The Chern classes give a map $f : BU \to \prod_n K(\mathbb{Z},2n)$, which is a rational equivalence. However, it is not an equivalence over $\mathbb{Z}$ because the cohomology of $BU$ is just a polynomial algebra and has no Steenrod operations. In particular, the generators of the homotopy groups $\pi_{2n}(BU)=\mathbb{Z}$ will not map to generators of the homotopy groups $\pi_{2n}(K(\mathbb{Z},2n))=\mathbb{Z}$. Another way to say this is that the duals of the Chern classes in homology are not in the image of Hurewicz; only certain multiples of them are. What multiples you have to take is determined by the order of the k-invariants of $BU$, which are certain Steenrod operations of the fundamental classes of $K(\mathbb{Z},2n)$.

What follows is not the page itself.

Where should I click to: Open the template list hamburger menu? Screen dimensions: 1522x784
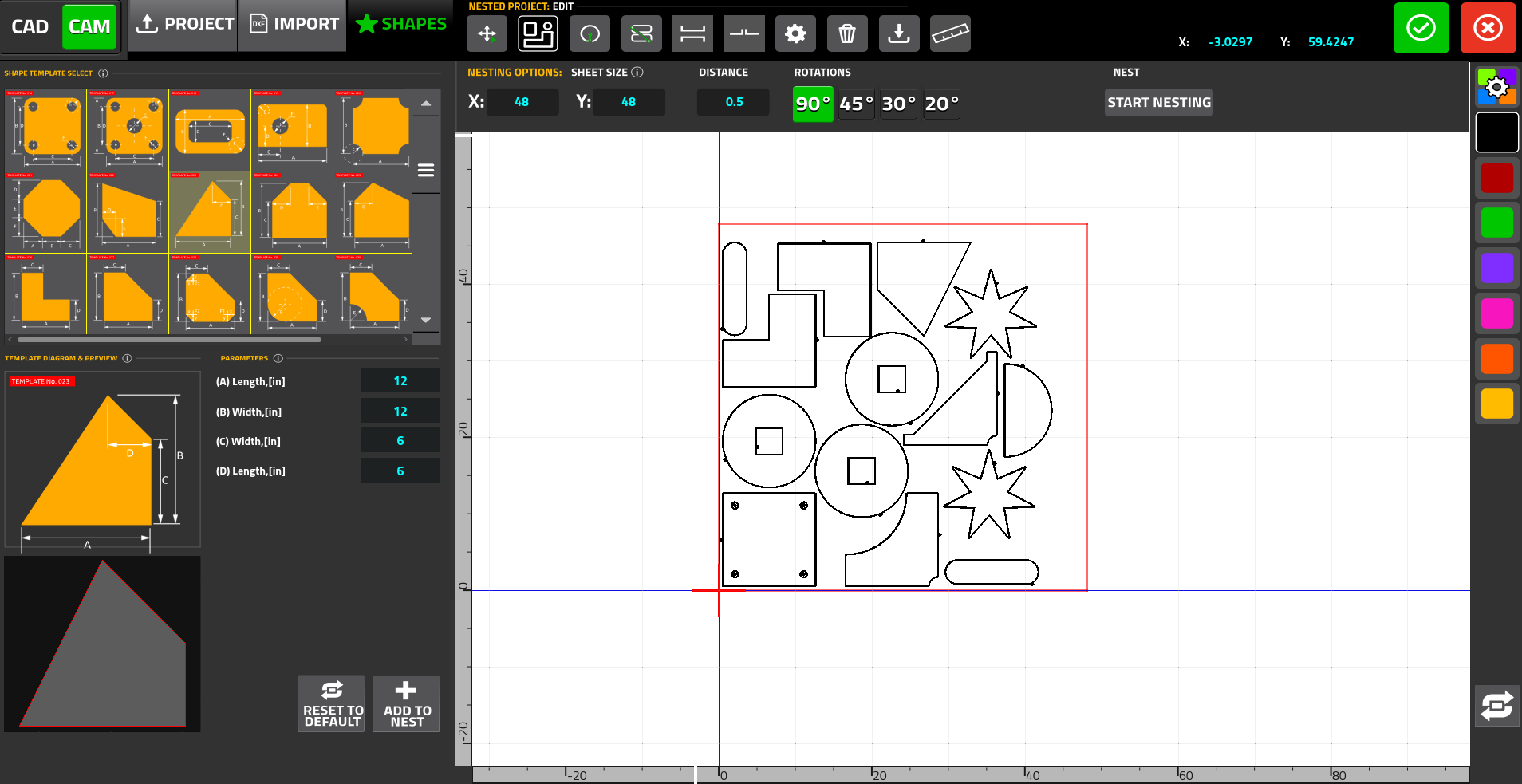pos(426,170)
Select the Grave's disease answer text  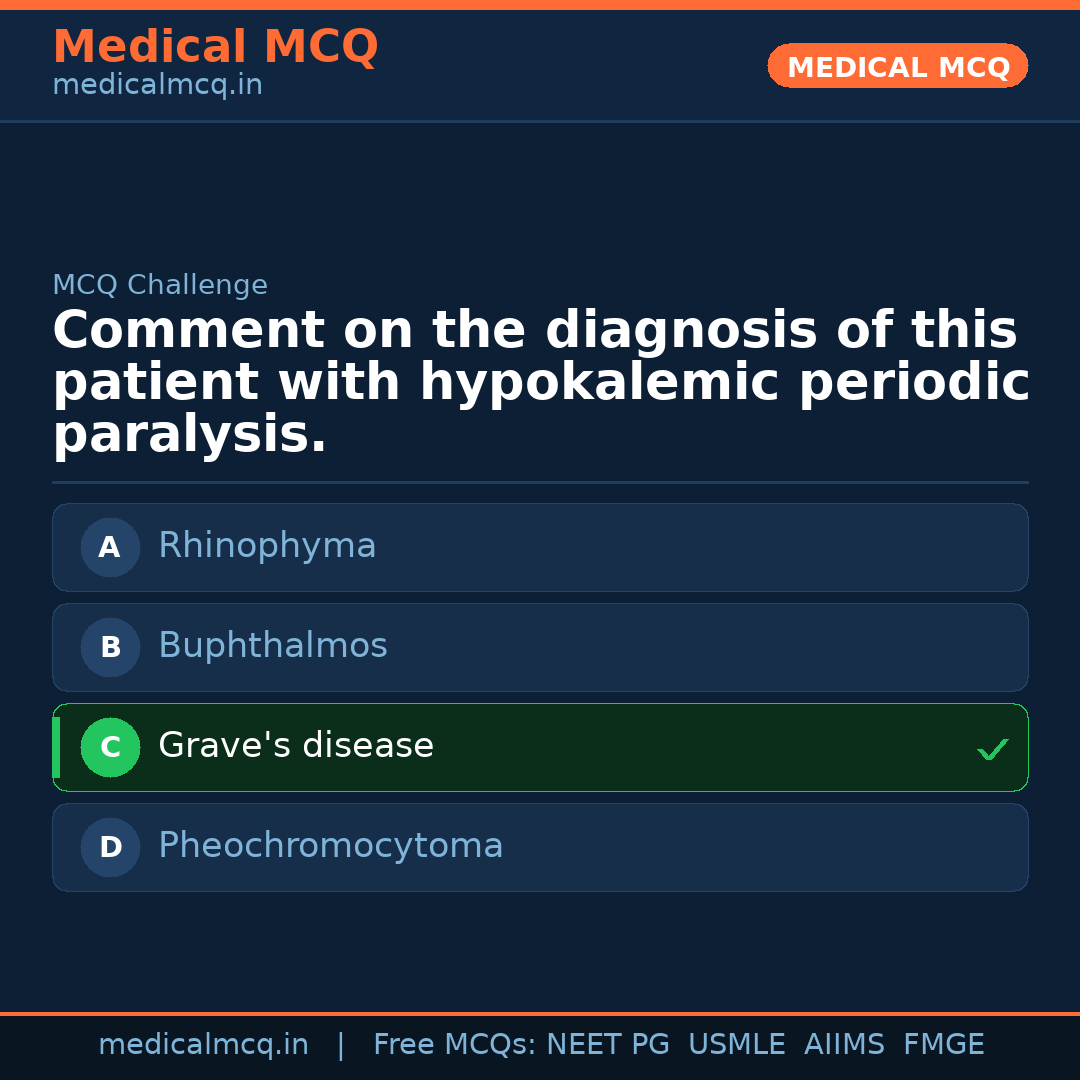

Steenrod operations can be understood as obstructions to the cup product on ordinary cohomology being strictly commutative. On the other hand, the fact that $f$ is not an equivalence can also be understood as an obstruction to addition in K-theory being strictly commutative. Indeed, any space with a strictly commutative group structure is a product of $K(\pi_n,n)$'s under the map given by a right inverse of the Hurewicz map.

So in some sense you could say that products in cohomology are only homotopy-commutative and sums in K-theory are only homotopy-commutative "for the same reason". Is there some deeper story behind this? I don't know exactly what I'm asking for, but I'd like to get a better understanding of what's going on in this picture.